Gun control opponents argue that an armed society is a safer society.

They say it's OK to have loose gun laws and loopholes for those frivolous, carefree moments when you simply cannot wait to strap a Glock. Big clip magazines, semi-automatic assault rifles and mail-order whatever. But if it's really making us safer, who cares?

Back when nobody had guns, we were equal. Fast forward to a totally armed society and we're all equal again. I shoot you and you're free to do likewise. Wait! Equal? That can't be right; I need an edge. To ensure my continued safety, and to the delight of arms dealers, I will need bigger heat than you have. And as soon as I get it, you'll be scrambling for more firepower than I have. By the time we're all packing shoulder-fired missiles, I imagine the feeling of safety will be overwhelming.

It follows, then, that a safer world would be one where every nation has a nuclear weapon. Except the insane ones, of course. And criminals. But who's to say? Syrian president Bashar al-Assad has never been arrested. If he doesn't have a photo ID, I'm sure he could get one, and he's probably got a mosque or two full of cash. Who cares if Russia sold him a nuclear device? But for the scale, it's no different from a pimp buying a Street Sweeper at a gun show out of the trunk of a '79 Caprice. An armed world is a safe world, after all.

When it comes to protecting Americans, at least certain Americans, from nuclear terrorism, no one has been more pro-active than our elected officials. Several years ago, The Washington Times revealed that Congress has maintained a secret bunker in West Virginia buried deep beneath the five-star Greenbrier Golf and Tennis Resort.

________________________

| REQUIRED WORK |
(1) According to the gun control text, where has Congress kept a secret bunker?
(2) Print the passage of the gun control text starting at "They say it's" and ending at "safer, who cares?".
Rely only on the gun control text for what comes next.

| PROVIDED MATERIAL |

________________________

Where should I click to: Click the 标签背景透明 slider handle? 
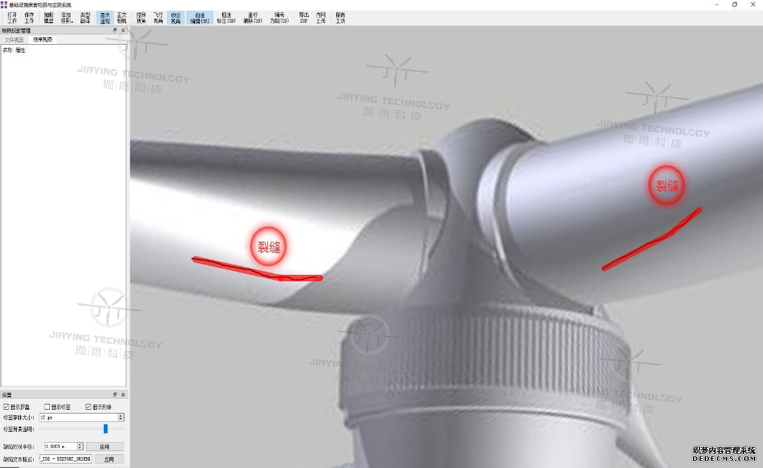pos(106,428)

________________________

| RESULTS FOR EACH TASK |
(1) In West Virginia, deep beneath the five-star Greenbrier Golf and Tennis Resort.

(2)
They say it's OK to have loose gun laws and loopholes for those frivolous, carefree moments when you simply cannot wait to strap a Glock. Big clip magazines, semi-automatic assault rifles and mail-order whatever. But if it's really making us safer, who cares?